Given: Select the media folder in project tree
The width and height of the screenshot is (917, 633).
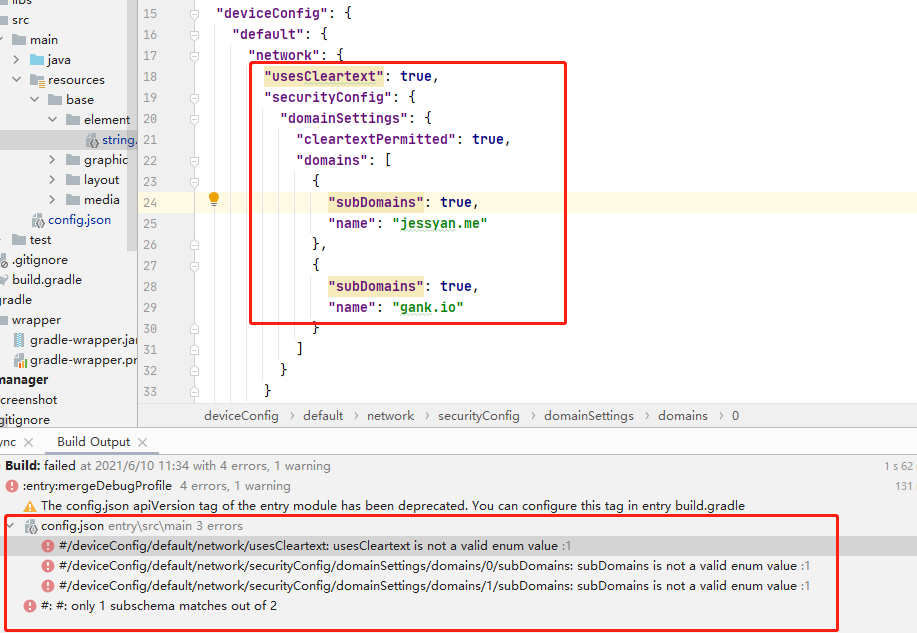Looking at the screenshot, I should coord(101,200).
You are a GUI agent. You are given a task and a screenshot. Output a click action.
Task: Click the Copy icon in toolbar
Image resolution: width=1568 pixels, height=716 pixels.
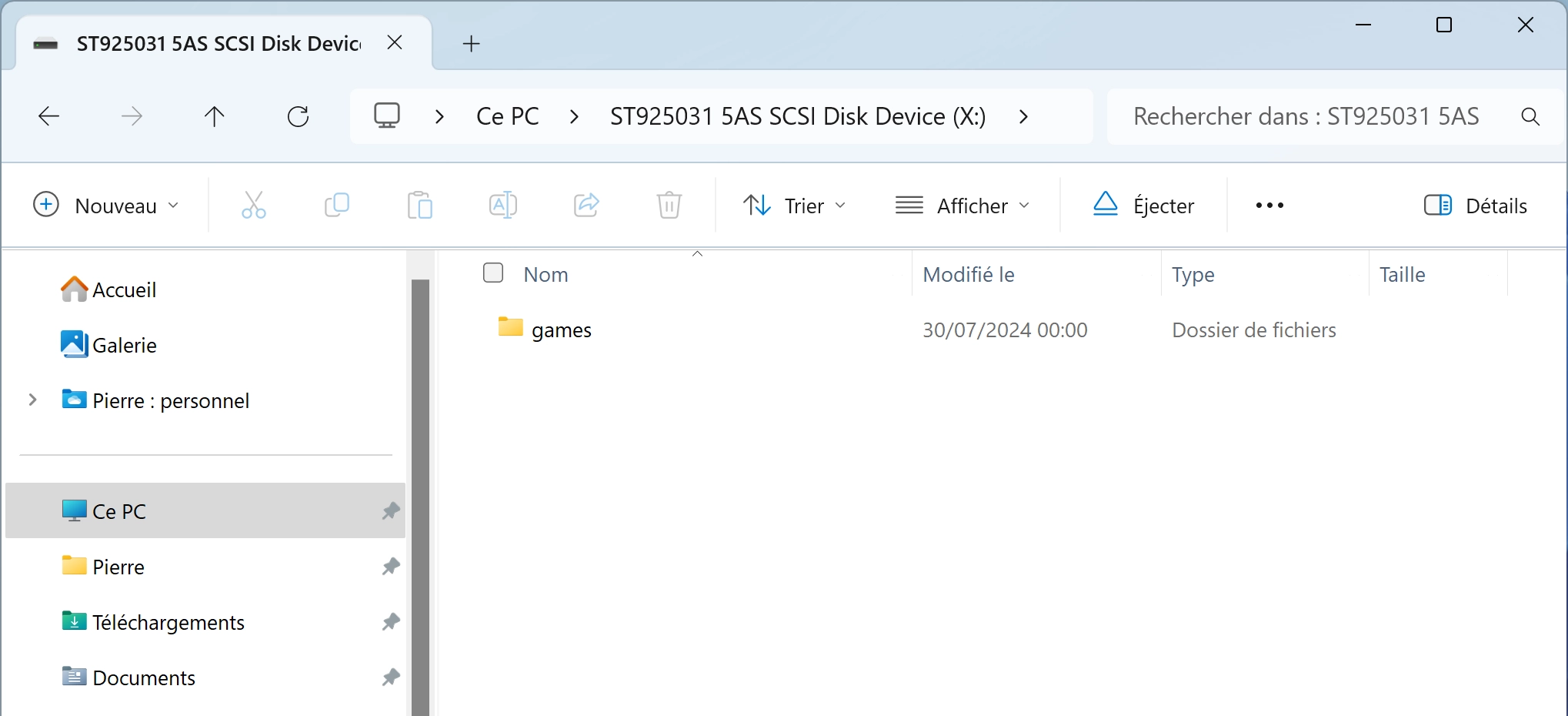(337, 206)
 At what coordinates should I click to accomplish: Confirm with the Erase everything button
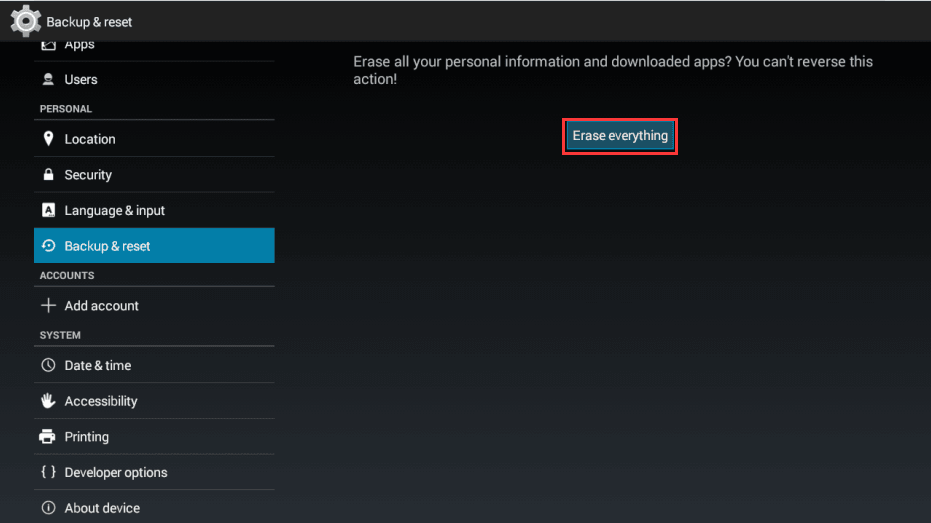(x=620, y=136)
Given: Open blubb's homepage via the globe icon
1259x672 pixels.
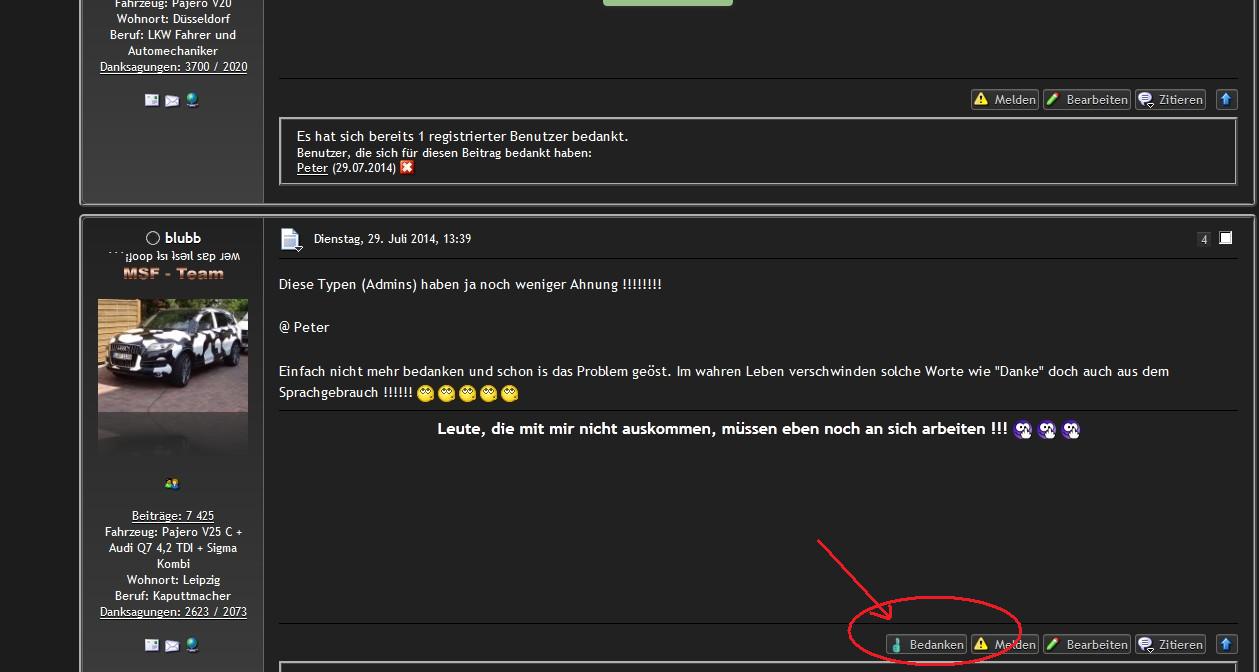Looking at the screenshot, I should pyautogui.click(x=192, y=645).
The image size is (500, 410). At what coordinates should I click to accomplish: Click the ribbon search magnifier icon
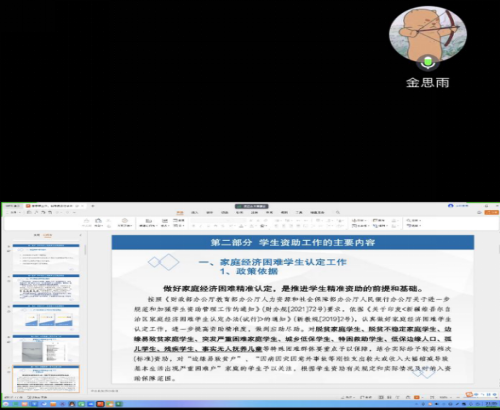click(338, 212)
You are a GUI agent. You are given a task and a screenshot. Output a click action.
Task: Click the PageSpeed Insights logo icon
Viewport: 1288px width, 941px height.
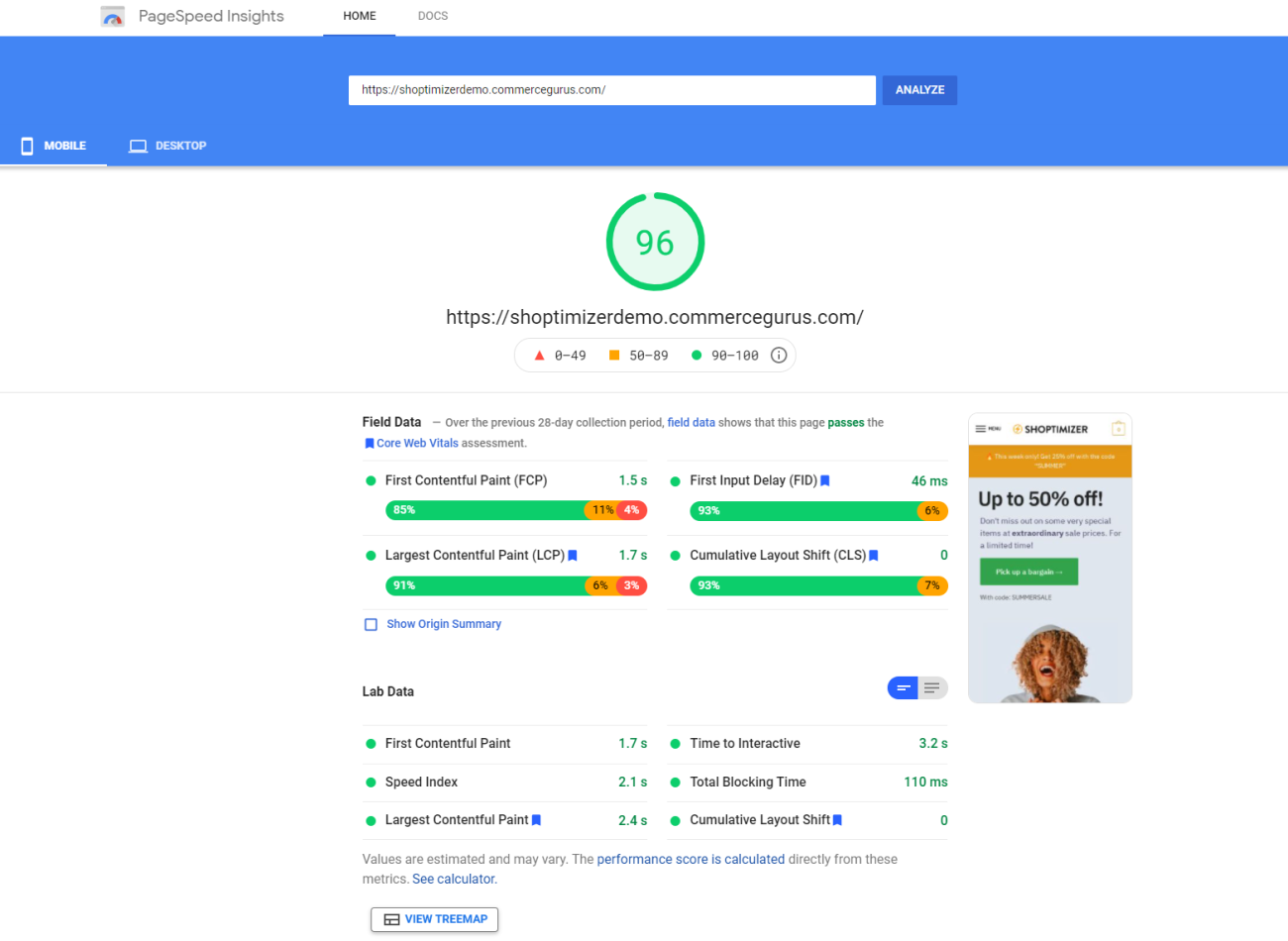(x=113, y=17)
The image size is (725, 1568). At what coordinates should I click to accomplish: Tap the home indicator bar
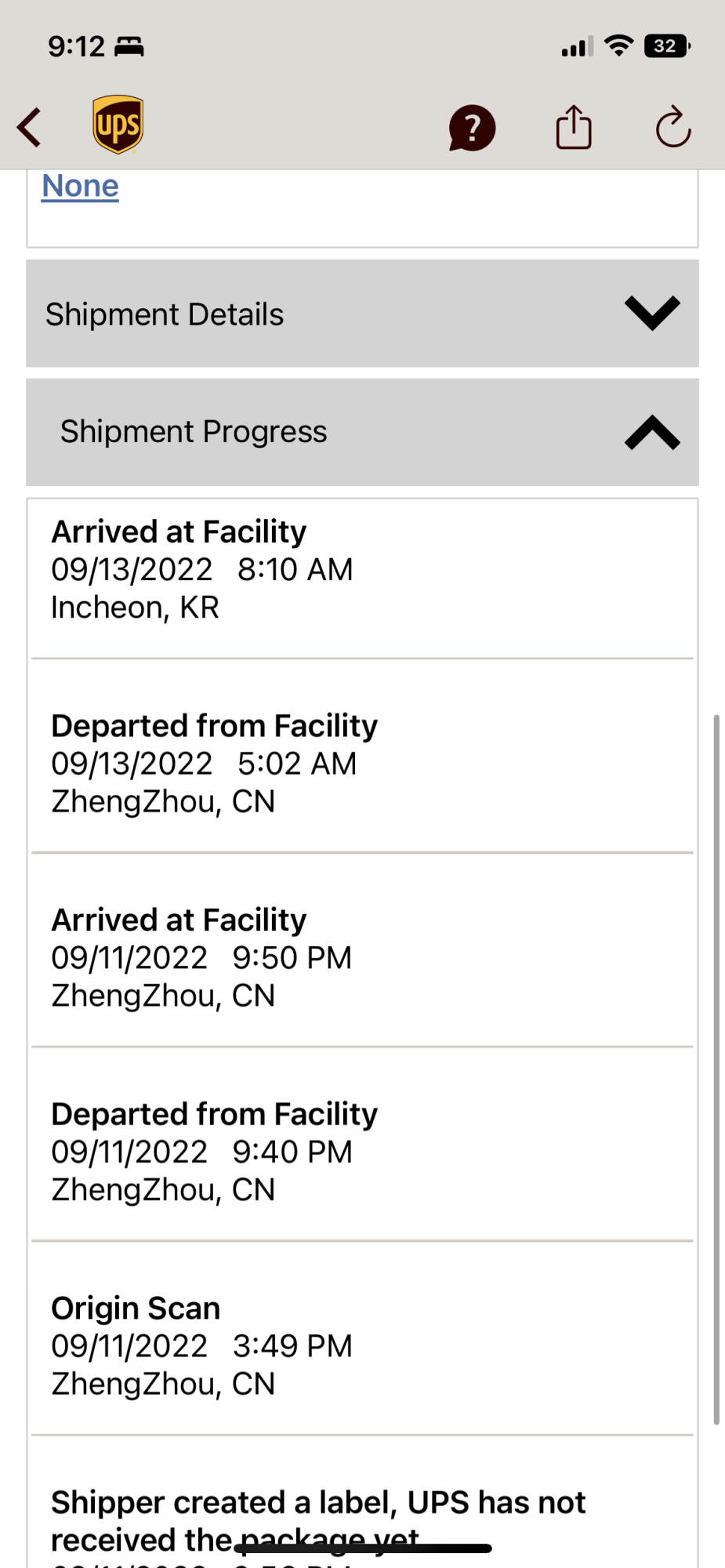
━━━━━━━━━━━━━━━━━━━━━━━━━━━━━━
- What the task requires:
Only the lines from the one containing "Viewport: 1288px width, 941px height." through the last line of the data above, both included, belong in the reply, each restated exactly and without pictures.

- Response:
Viewport: 1288px width, 941px height.
(x=113, y=17)
The image size is (725, 1568). At what coordinates should I click to accomplish: Tap the home indicator bar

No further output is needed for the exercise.